Pogroms & CEOs

Print edition : September 19, 2014
A definitive work on the law on international crimes.

WHAT is the legal and moral responsibility of a head of government for a pogrom staged on his watch? He is, of course, accountable to the legislature. That means little. His party is in a majority there. The media is there; but sections of it will defend the head of government be he the Prime Minister of the country or the Chief Minister of a State. It is international responsibility which matters.

The author is an Associate Professor at the University of Minnesota Law School. She got her doctorate at Oxford where she was a Rhodes Scholar. Among her many qualifications is her internship at the office of the Prosecutor at the Extraordinary Chambers in the Courts of Cambodia and with the Legal and Treaties Division of the Ministry of External Affairs.

This scholarly work is a classic of its kind. Neha Jain has drawn on cases in the United Kingdom, Germany, the International Criminal Tribunals for the former Yugoslavia and Rwanda, the International Criminal Court, Special Panels for Serious Crimes, Special Court for Sierra Leone, extraordinary Chambers in the Courts of Cambodia, and post-Second World War Military Trials. Relevant international instruments are cited. No pains have been spared to make this a truly definitive work on the law on the subject.

“Mass atrocity has been an unfortunately persistent occurrence throughout human history; the phenomenon of holding individuals criminally responsible for its commission is, in contrast, a relatively recent development. Crimes against international law are committed by men, not by abstract entities and only by punishing individuals who commit such crimes can the provisions of international law be enforced.” The author remarks that this ringing pronouncement by the International Military Tribunal at Nuremberg has become a talisman for international criminal lawyers ever since the historic trials conducted after the Second World War. “Banishment of the spectre of collective guilt has been sought with repeated incantations of the principle of individual responsibility in constitutive documents of international tribunals, judgments and scholarly writing.”

Neha Jain defines the distinctive features of international crimes and traces the origins of individual responsibility for collective crimes in international criminal law. Domestic criminal law on “the accessory to crime” sheds much light. When can the head of government be said to aid, abet, and instigate a pogrom? The nexus between the principal party and the secondary party is of crucial importance. The mens rea, the guilty mind or the intention, even knowledge of the crimes on his watch, suffice to fix the head of government with responsibility in international criminal law for the crimes committed during the pogrom.
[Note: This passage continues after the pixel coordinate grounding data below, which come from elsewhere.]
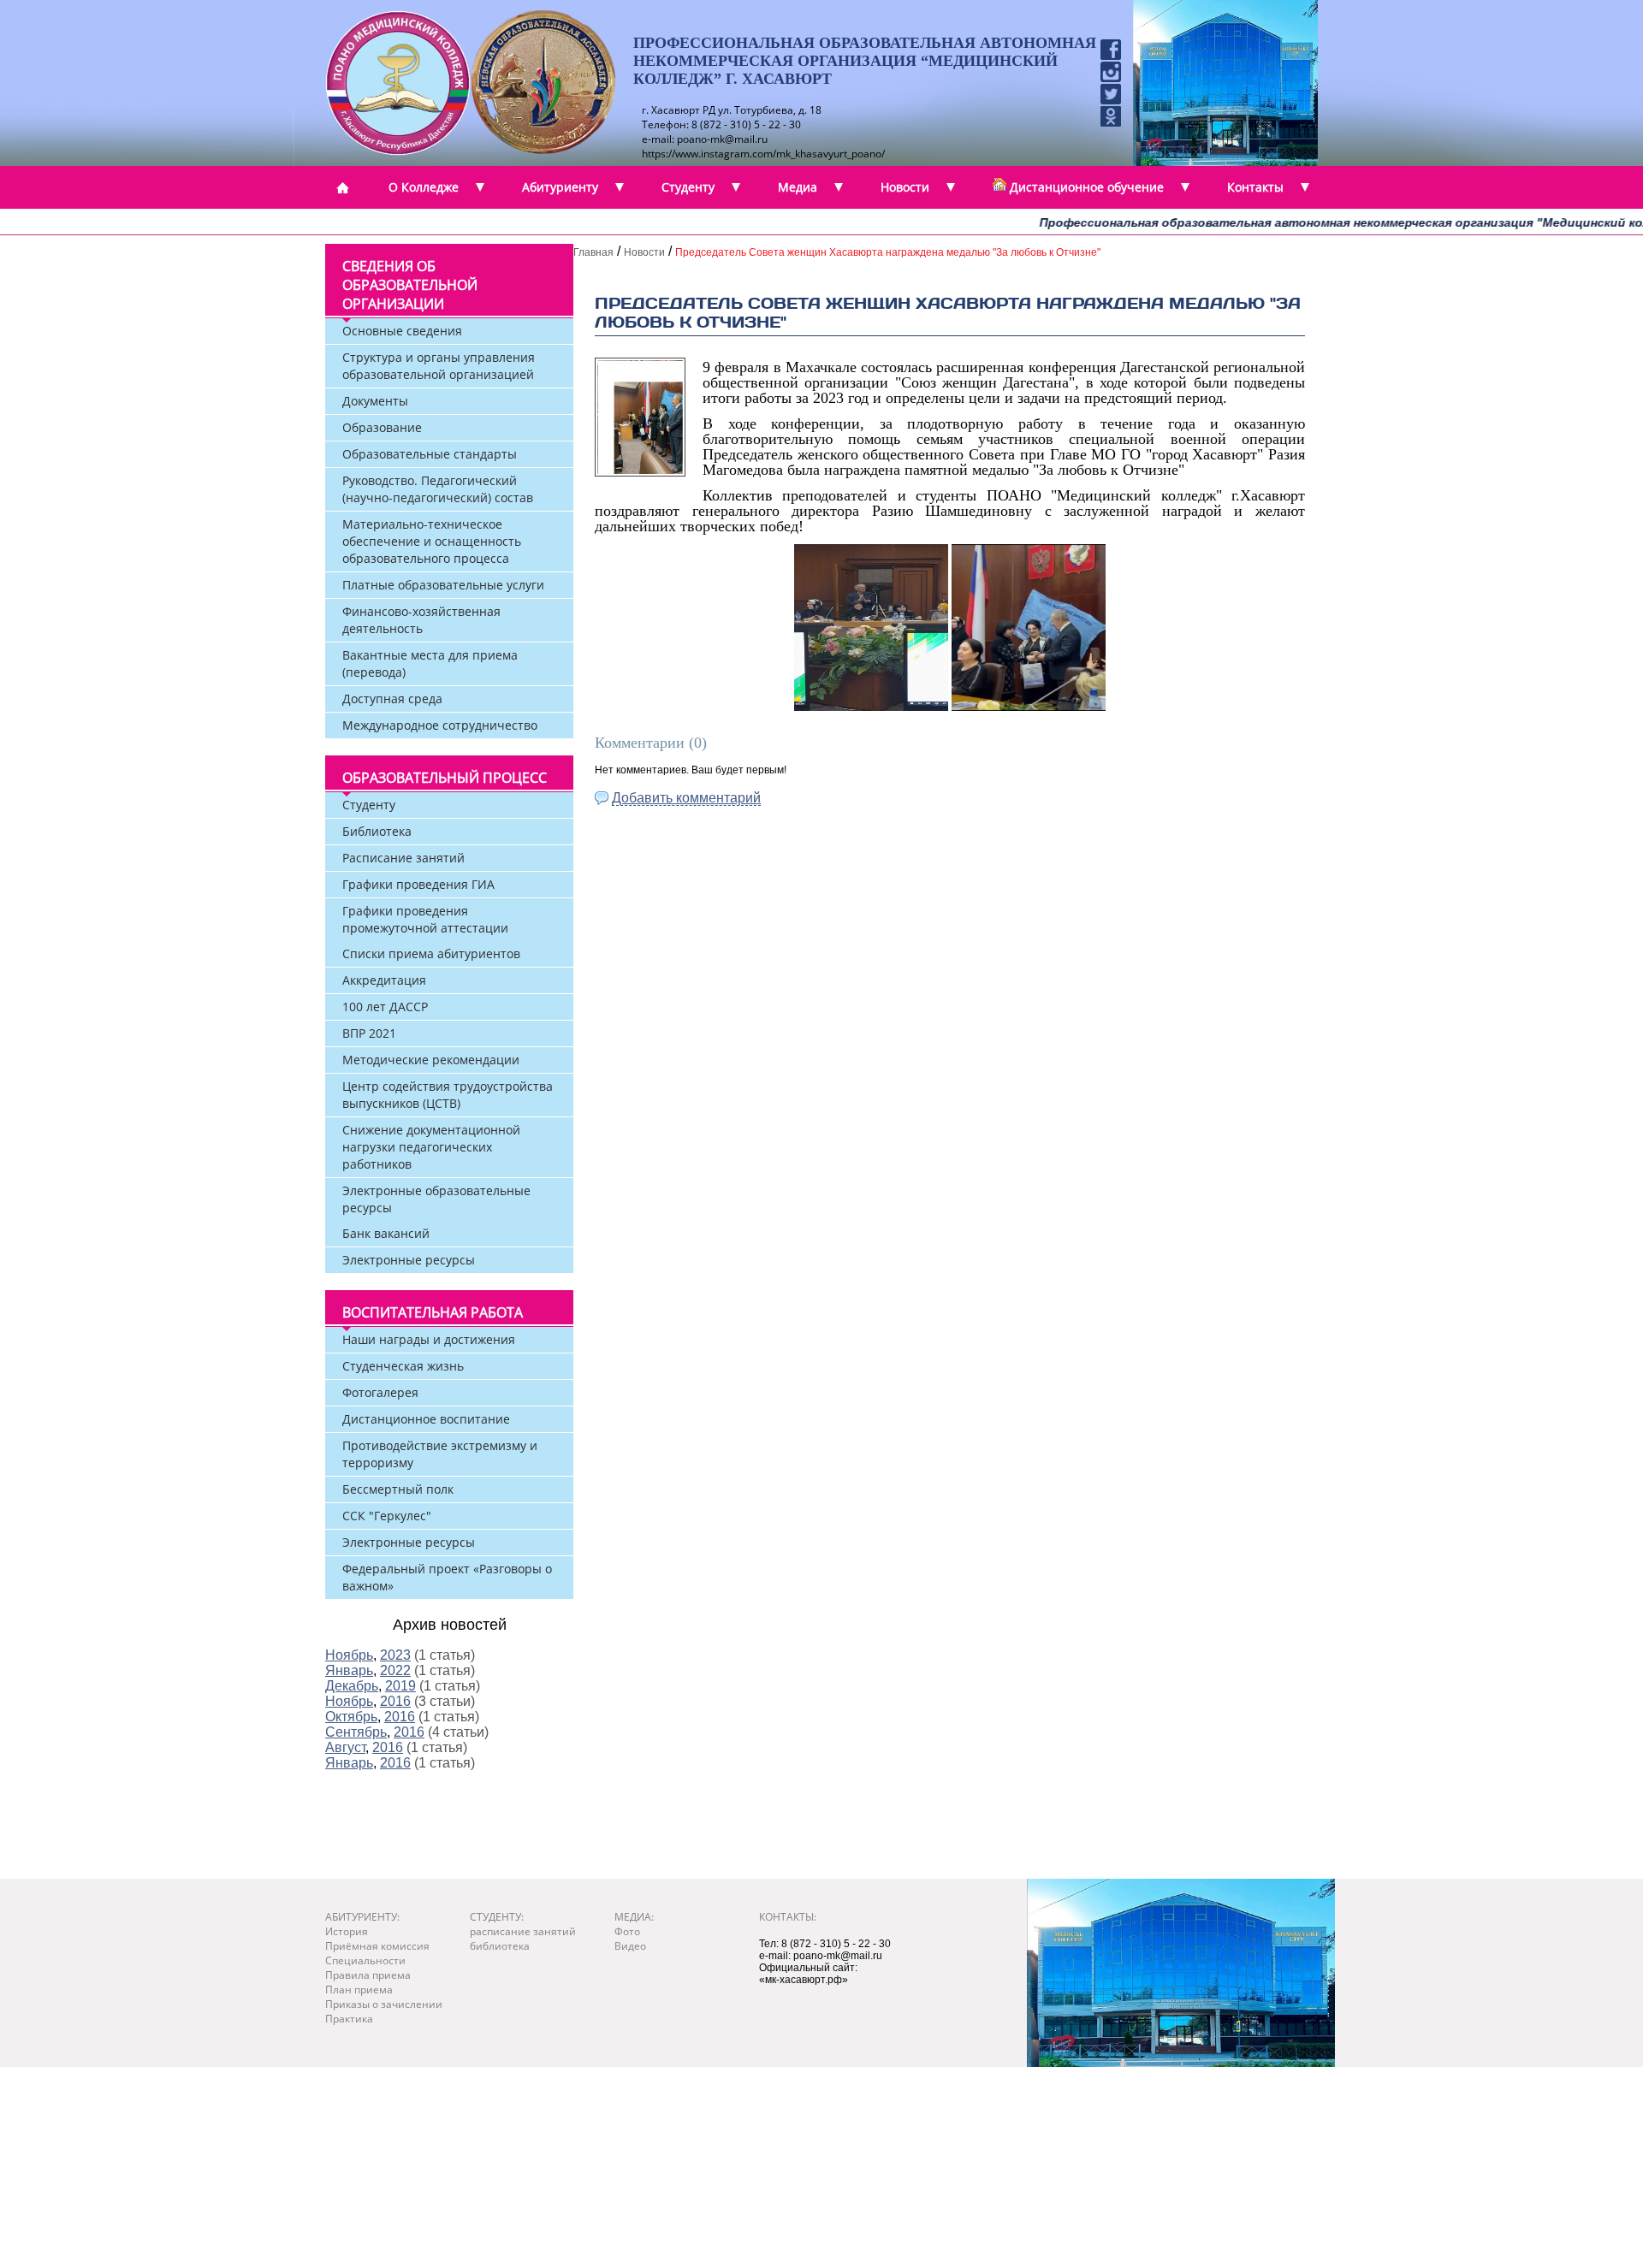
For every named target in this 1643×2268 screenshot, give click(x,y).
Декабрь (351, 1686)
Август (345, 1747)
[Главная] (342, 187)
International criminal law is of recent birth. “This study represents a new approach to the challenge presented by assigning individual responsibility for crimes that are collective by their very nature. The modified accounts of perpetration and accessional responsibility proposed here engage with domestic criminal law principles, while simultaneously capturing the unique features of international crimes. The study assumes that principles of criminal responsibility developed in the domestic criminal law context are salient for international crimes. In this sense, there is no attempt to, as it were, reinvent the wheel; I take for granted the set of doctrinal justifications that have guided the ascription of responsibility in these systems, and make no claims to developing any alternative account of the theatrical foundations of criminal responsibility. At the same time, rather than making an indiscriminate commitment to any particular domestic conceptualisation of criminal responsibility, I use these divergent justifications in the form of guide posts to develop an account of modes of participation that are suited to the collective dimension of international crimes.”

Neha Jain does not stretch the law but she seeks to evolve the existing law by the tried methods of sound jurisprudence in order to fix responsibility where it should properly lie.